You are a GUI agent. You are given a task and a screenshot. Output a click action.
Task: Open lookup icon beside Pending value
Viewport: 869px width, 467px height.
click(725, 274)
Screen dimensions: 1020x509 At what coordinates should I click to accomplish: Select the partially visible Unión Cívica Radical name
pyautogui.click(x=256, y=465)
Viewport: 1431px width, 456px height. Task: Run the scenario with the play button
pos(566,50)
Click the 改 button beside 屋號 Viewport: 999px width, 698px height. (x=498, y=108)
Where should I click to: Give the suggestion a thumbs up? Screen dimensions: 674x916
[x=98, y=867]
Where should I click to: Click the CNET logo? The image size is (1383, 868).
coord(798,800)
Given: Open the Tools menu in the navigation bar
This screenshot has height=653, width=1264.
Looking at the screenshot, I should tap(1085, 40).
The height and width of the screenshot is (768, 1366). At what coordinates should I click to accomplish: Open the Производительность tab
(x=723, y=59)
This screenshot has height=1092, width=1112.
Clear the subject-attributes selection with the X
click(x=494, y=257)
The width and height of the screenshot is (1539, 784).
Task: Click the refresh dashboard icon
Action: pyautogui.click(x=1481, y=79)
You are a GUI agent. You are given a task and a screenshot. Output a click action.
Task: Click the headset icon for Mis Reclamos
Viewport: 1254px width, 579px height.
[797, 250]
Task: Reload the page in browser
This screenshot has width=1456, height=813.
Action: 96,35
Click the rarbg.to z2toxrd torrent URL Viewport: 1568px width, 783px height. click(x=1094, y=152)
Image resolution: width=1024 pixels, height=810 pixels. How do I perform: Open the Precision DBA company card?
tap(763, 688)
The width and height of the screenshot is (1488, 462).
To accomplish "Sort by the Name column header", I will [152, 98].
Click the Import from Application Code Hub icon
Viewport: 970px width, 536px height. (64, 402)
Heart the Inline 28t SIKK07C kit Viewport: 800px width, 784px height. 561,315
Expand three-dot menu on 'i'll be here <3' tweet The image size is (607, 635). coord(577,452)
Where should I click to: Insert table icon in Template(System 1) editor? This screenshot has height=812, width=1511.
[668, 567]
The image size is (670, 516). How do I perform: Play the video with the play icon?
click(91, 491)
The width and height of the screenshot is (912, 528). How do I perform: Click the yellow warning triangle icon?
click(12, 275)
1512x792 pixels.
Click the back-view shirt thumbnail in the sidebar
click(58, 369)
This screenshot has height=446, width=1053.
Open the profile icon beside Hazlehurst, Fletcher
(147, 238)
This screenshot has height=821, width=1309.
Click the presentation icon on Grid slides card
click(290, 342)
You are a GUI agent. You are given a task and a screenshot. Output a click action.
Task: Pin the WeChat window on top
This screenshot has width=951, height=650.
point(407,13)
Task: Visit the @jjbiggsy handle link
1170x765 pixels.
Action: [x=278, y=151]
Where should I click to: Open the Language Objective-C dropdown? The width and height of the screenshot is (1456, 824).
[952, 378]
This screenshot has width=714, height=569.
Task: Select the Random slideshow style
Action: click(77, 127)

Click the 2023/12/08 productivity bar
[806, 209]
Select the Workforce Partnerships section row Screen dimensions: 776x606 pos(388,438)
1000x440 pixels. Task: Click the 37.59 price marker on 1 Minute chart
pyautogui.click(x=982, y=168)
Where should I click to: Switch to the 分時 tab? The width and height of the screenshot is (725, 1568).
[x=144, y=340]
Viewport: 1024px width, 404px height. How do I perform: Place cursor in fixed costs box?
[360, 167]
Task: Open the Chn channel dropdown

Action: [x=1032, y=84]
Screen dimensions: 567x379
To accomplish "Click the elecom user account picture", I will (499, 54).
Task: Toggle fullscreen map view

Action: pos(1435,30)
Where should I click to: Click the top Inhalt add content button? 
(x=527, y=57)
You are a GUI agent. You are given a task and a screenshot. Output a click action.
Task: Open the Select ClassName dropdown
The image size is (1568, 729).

_ _ _ _ _

**Exercise objective:** Would you please give all of the entries above once more, exactly as they are?

**Solution for this problem:**
You are a GUI agent. You are given a task and a screenshot. Output a click action.
Task: Open lookup icon beside Pending value
Viewport: 869px width, 467px height.
click(725, 274)
Screen dimensions: 1020x509 At what coordinates should I click to accomplish: Select the partially visible Unión Cívica Radical name
pyautogui.click(x=256, y=465)
Viewport: 1431px width, 456px height. Task: Run the scenario with the play button
pos(566,50)
Click the 改 button beside 屋號 Viewport: 999px width, 698px height. (x=498, y=108)
Where should I click to: Give the suggestion a thumbs up? Screen dimensions: 674x916
[x=98, y=867]
Where should I click to: Click the CNET logo? The image size is (1383, 868).
coord(798,800)
Given: Open the Tools menu in the navigation bar
This screenshot has height=653, width=1264.
Looking at the screenshot, I should tap(1085, 40).
The height and width of the screenshot is (768, 1366). At what coordinates should I click to accomplish: Open the Производительность tab
(x=723, y=59)
This screenshot has height=1092, width=1112.
Clear the subject-attributes selection with the X
click(x=494, y=257)
The width and height of the screenshot is (1539, 784).
Task: Click the refresh dashboard icon
Action: pyautogui.click(x=1481, y=79)
You are a GUI agent. You are given a task and a screenshot. Output a click action.
Task: Click the headset icon for Mis Reclamos
Viewport: 1254px width, 579px height.
[797, 250]
Task: Reload the page in browser
This screenshot has width=1456, height=813.
Action: 96,35
Click the rarbg.to z2toxrd torrent URL Viewport: 1568px width, 783px height. click(x=1094, y=152)
Image resolution: width=1024 pixels, height=810 pixels. How do I perform: Open the Precision DBA company card?
tap(763, 688)
The width and height of the screenshot is (1488, 462).
To accomplish "Sort by the Name column header", I will [152, 98].
Click the Import from Application Code Hub icon
Viewport: 970px width, 536px height. (64, 402)
Heart the Inline 28t SIKK07C kit Viewport: 800px width, 784px height. 561,315
Expand three-dot menu on 'i'll be here <3' tweet The image size is (607, 635). coord(577,452)
Where should I click to: Insert table icon in Template(System 1) editor? This screenshot has height=812, width=1511.
[668, 567]
The image size is (670, 516). How do I perform: Play the video with the play icon?
click(91, 491)
The width and height of the screenshot is (912, 528). How do I perform: Click the yellow warning triangle icon?
click(12, 275)
1512x792 pixels.
Click the back-view shirt thumbnail in the sidebar
click(58, 369)
This screenshot has height=446, width=1053.
Open the profile icon beside Hazlehurst, Fletcher
(147, 238)
This screenshot has height=821, width=1309.
Click the presentation icon on Grid slides card
click(290, 342)
You are a GUI agent. You are given a task and a screenshot. Output a click action.
Task: Pin the WeChat window on top
This screenshot has width=951, height=650.
point(407,13)
Task: Visit the @jjbiggsy handle link
1170x765 pixels.
Action: [x=278, y=151]
Where should I click to: Open the Language Objective-C dropdown? The width and height of the screenshot is (1456, 824).
[952, 378]
This screenshot has width=714, height=569.
Task: Select the Random slideshow style
Action: click(77, 127)

Click the 2023/12/08 productivity bar
[806, 209]
Select the Workforce Partnerships section row Screen dimensions: 776x606 pos(388,438)
1000x440 pixels. Task: Click the 37.59 price marker on 1 Minute chart
pyautogui.click(x=982, y=168)
Where should I click to: Switch to the 分時 tab? The width and height of the screenshot is (725, 1568).
[x=144, y=340]
Viewport: 1024px width, 404px height. How do I perform: Place cursor in fixed costs box?
[360, 167]
Task: Open the Chn channel dropdown

Action: [x=1032, y=84]
Screen dimensions: 567x379
To accomplish "Click the elecom user account picture", I will (499, 54).
Task: Toggle fullscreen map view

Action: pos(1435,30)
Where should I click to: Click the top Inhalt add content button? 
(x=527, y=57)
You are a GUI agent. You are given a task and a screenshot. Output a click action.
Task: Open the Select ClassName dropdown
The image size is (1568, 729).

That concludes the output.